Pat O'Daniel and His Hillbilly Boys - Background

Background

After leaving the Burrus Mill Flour Company in 1935, Pappy O'Daniel created the W. Lee O'Daniel Flour Co., with its Hillbilly Flour brand. In conjunction with his new company, O'Daniel also formed a new band, called the Hillbilly Boys, and installed his son Pat as its band leader. Other members included his other son Mike, Leon Huff, Leon McAuliffe, and at various times, Kermit "The Love Bird" Whalin, Jim Boyd, Wallace Griffin, Curley Perrin, Bundy Bratcher and Kitty "Texas Rose" Williamson. To keep his singers' individual fame from eclipsing the band's as a whole (as had happened with Bob Wills), Pappy O'Daniel decided to give band members nicknames (Pat was called Patty-boy, Mike was called Mickey Wickey, and Caroll Hubbard was Little Caesar the Fiddle Teaser). Pappy continued his past success at linking music with advertising. This included marketing ideas like including pictures of his band members on sacks of flour, which moms could sew into dolls for their children.
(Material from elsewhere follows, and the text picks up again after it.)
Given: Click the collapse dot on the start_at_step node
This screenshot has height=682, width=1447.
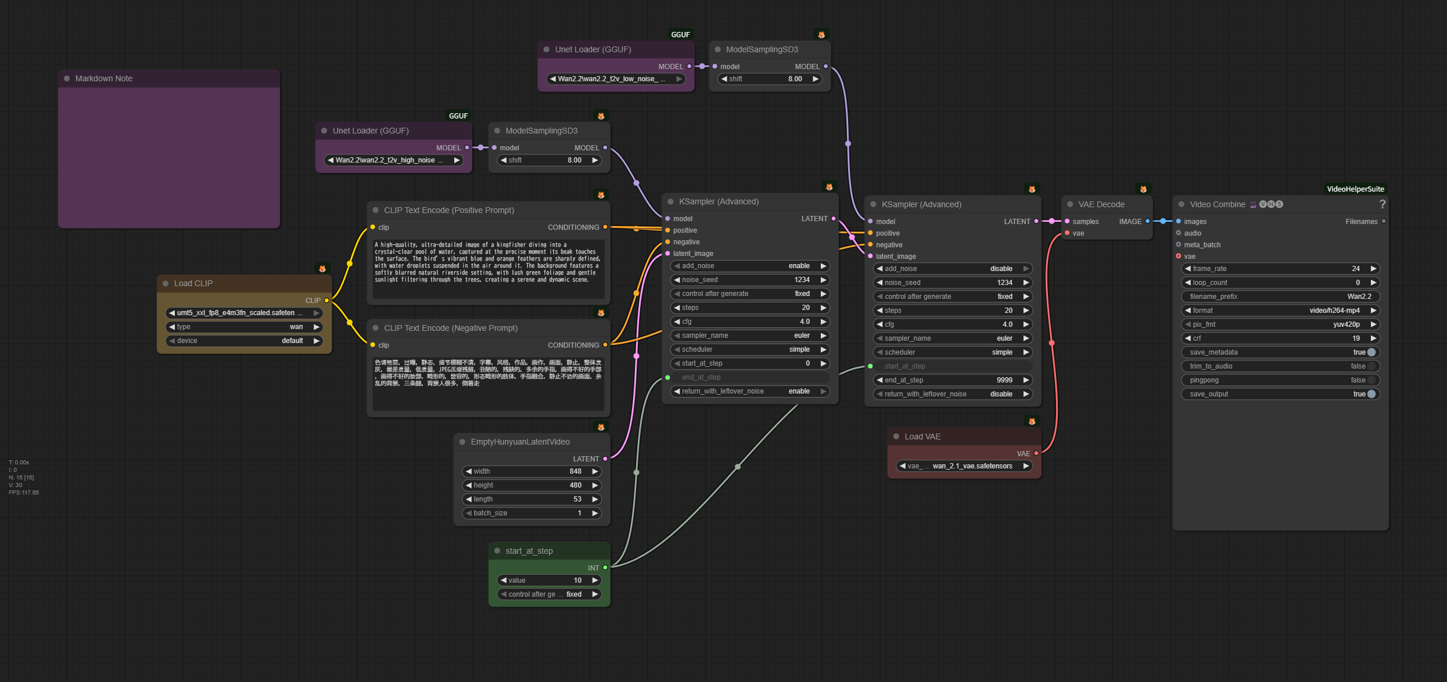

The band's theme song, an adaptation of "I Like Mountain Music", a popular fiddle song, included the line "Pass the biscuits, Pappy!" which gave the elder O'Daniel his nickname. He announced his Texas gubernatorial campaign in 1938 on the radio during the Hillbilly Boys' radio show and make "Pass the biscuits, Pappy!" his campaign slogan. As he had done earlier with the Doughboys, O'Daniel fitted out a bus with placards advertising Hillbilly Flour and took his band on the road, but this time to mount a political campaign. O'Daniel, his son Pat and the other Hillbilly Boys drove more than 20,000 miles in their bus promoting O'Daniel's political ambitions and his flour. By most accounts, the band drew rapt crowds in even the smallest town. When the tour bus hit Houston, it drew an estimated 26,000 people, the largest crowd ever for a political rally in Texas at that time.